Dramatic bank-crisis scramble revealed
ANALYSIS:RECORDS RELEASED by the Department of Finance reveal the dramatic back-room scramble at the height of the financial crisis in late September 2008 to quantify the scale of the run on the Irish banks, which of the banks would run out of money first, and when.
The documents – released to the Public Accounts Committee – show how in the run-up to the Government bank guarantee on the night of September 29th-30th, the department was desperately trying to get a grasp on the potential losses of the banks.
PricewaterhouseCoopers (PwC) estimated on Sunday, September 28th that Anglo, Irish Nationwide and Irish Life Permanent (ILP) could have about €5 billion in bad debts under a “stressed case”, but an accelerated run-off of their loan books would give rise to “significantly higher levels of provisions”. This sum has since reached €40 billion – almost all due to Anglo and Nationwide.
While there were fears about bank losses, the run on deposits was the more pressing concern.
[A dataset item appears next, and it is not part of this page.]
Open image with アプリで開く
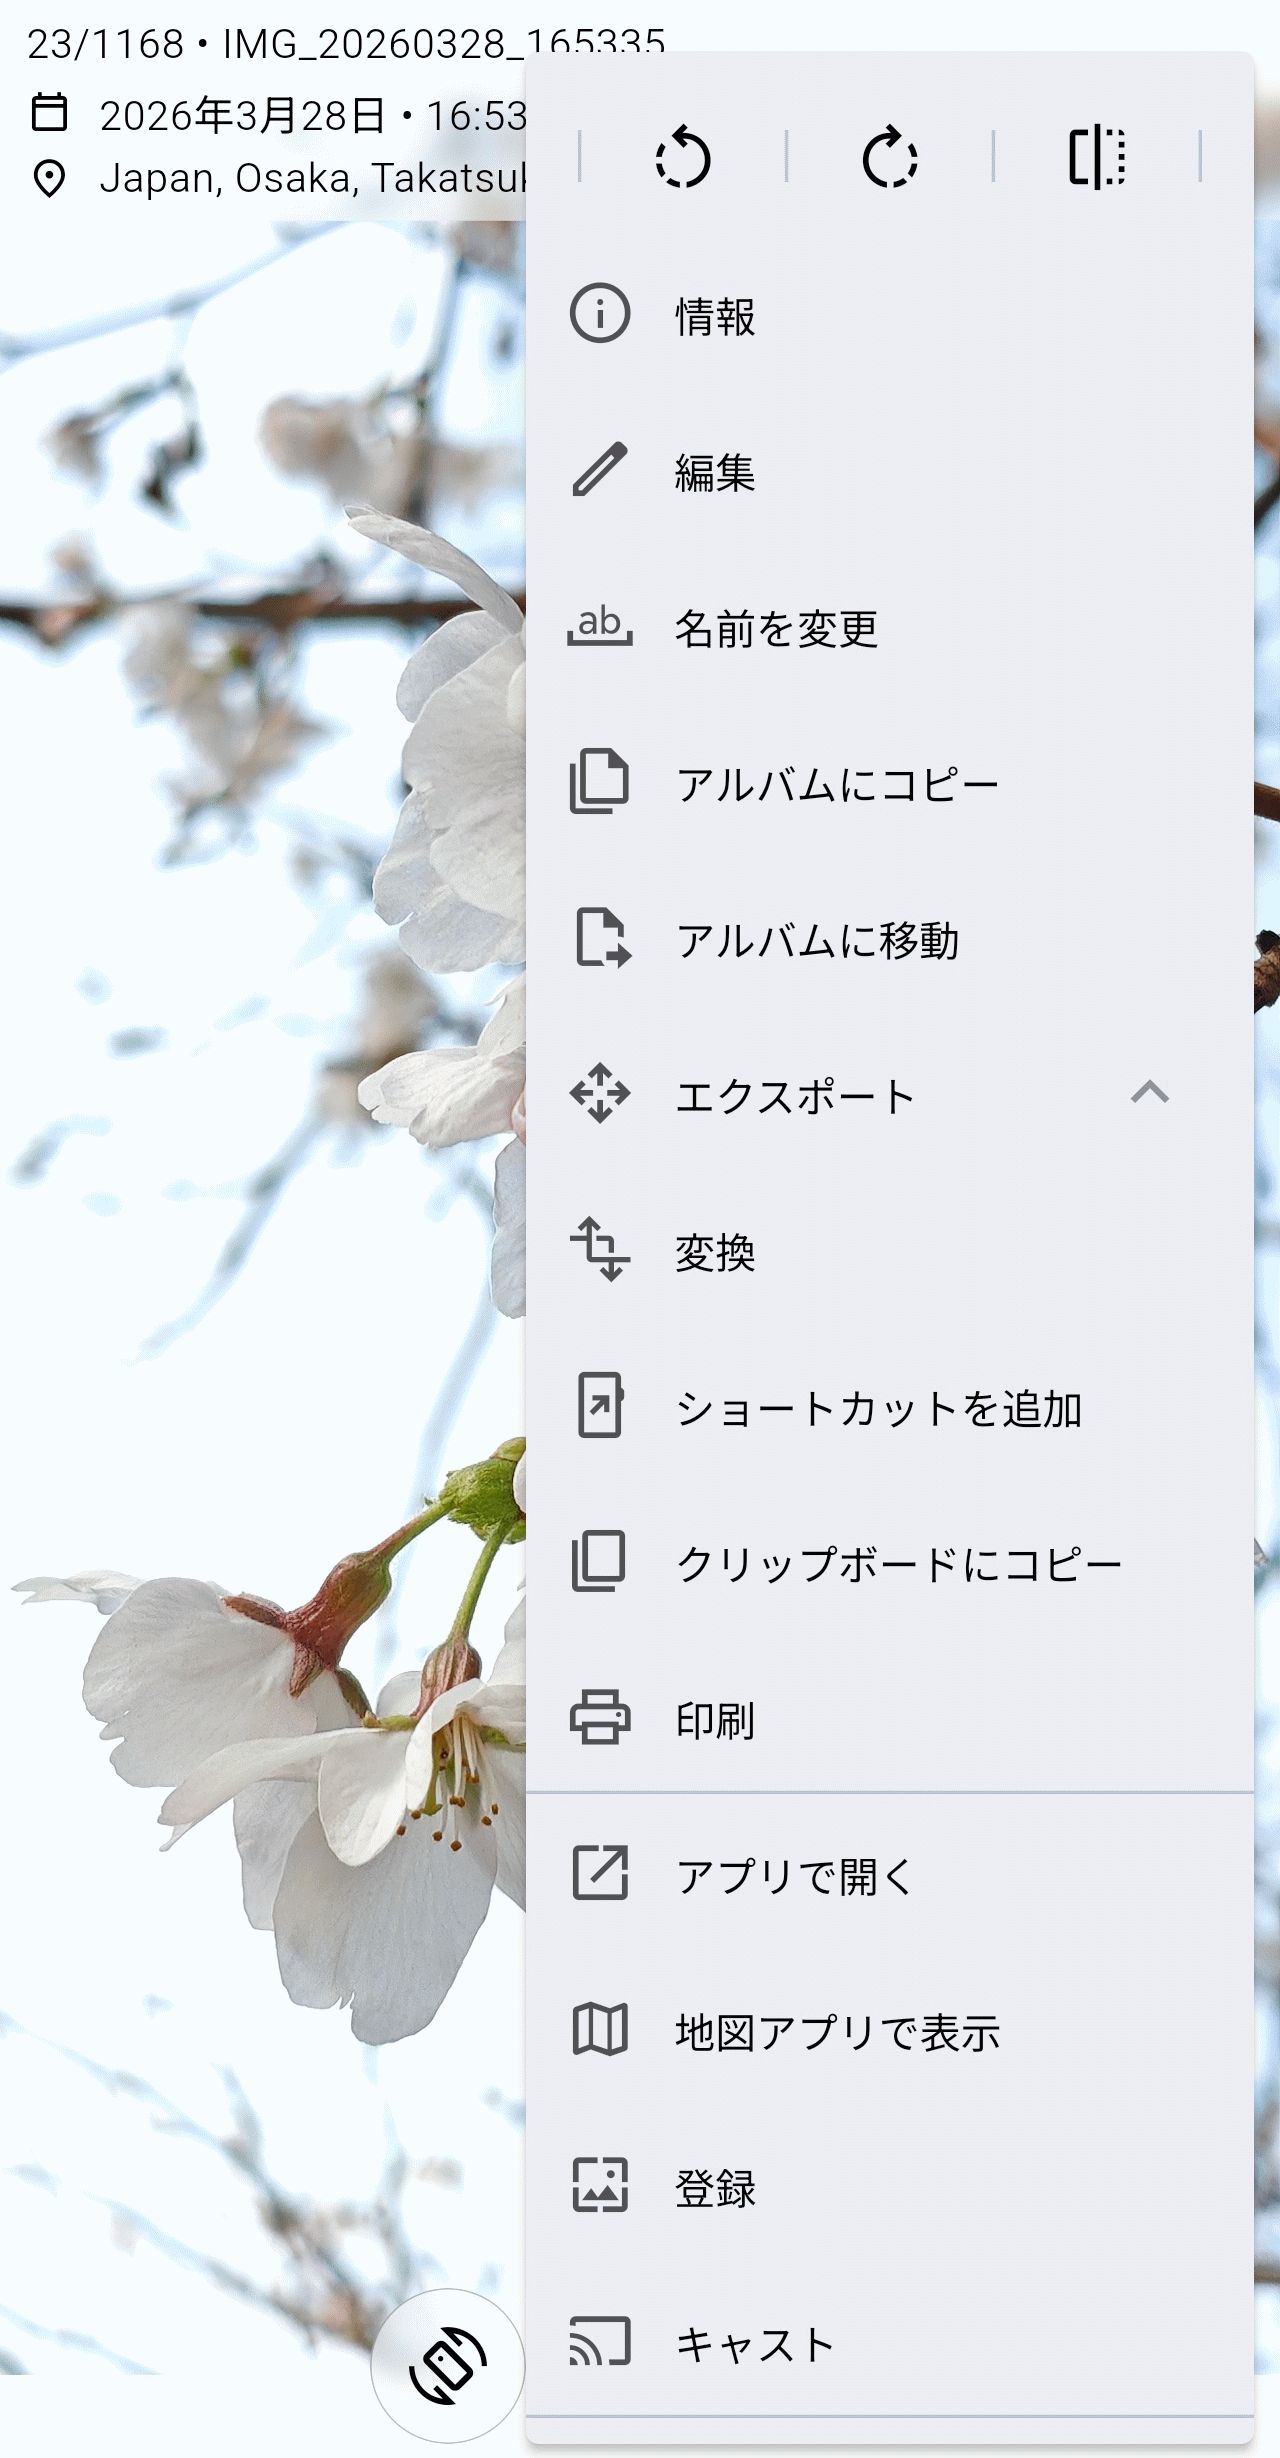 point(795,1876)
Senior department official Kevin Cardiff was told by e-mail at 8.40pm on Monday, September 29th – hours before the Government chose the guarantee – that Anglo had run out of cash. PwC said Anglo had lost €1.1 billion in deposits from institutions and €700 million from other banks. It had borrowed €900 million from the Central Bank, was out of reserves and had “over €2 billion” due the next day.
Irish Nationwide was in better shape, losing just €17.5 million in deposits in Ireland and €10 million in the Isle of Man. Strangely, PwC said the figures were based on “representations” and that they hoped to get “harder figures” the next day. The figures – provided just minutes before senior bankers from AIB and Bank of Ireland arrived for emergency talks at Government Buildings – were enough to ensure immediate action.
The day before, September 28th, PwC told officials that Anglo would be €128 million in the red on September 30th on the basis that it would not be able to roll over €1.5 billion in interbank deposits. They warned that by October 24th, Anglo faced a shortfall of €4.9 billion or “worst case”, €9.8 billion, and this would rise to €7 billion and €11.9 billion if Anglo did not sell some of its mortgages in a covered bond.
PwC advised that a contingency fund of up to €1 billion was required for Irish Nationwide by December to cover lost deposits.
For the first time, the department released more detailed records showing that ILP was also leaking deposits. PwC advised officials to have contingency plans, assuming ILP lost half its corporate deposits, leaving “[ILP’s] cash position very tight by Friday [October 3rd]”.
The weekend before the guarantee, PwC said Anglo management believed the bank had €30 billion that could be used as collateral for loans or sold on to investors as securitisation.
PwC also said on September 27th that €1.9 billion or 35 per cent of corporate deposits were “under the control of Irish Life Assurance”. This was noted by Government officials. The controversial €7 billion deposits with ILP, which flattered Anglo’s books at its year-end three days later, began on September 26th and unwound within days.
A report for Nationwide by Goldman Sachs, dated September 21st, said it had lost €868 million in 16 days following an erroneous report that it was in insolvency talks. Two days earlier, chief executive Michael Fingleton wrote to the department’s secretary general, David Doyle, saying: “If the society could resolve its liquidity problems . . . brought about by the destruction of confidence in the last 10 days, then we can continue to operate as a viable . . . institution.”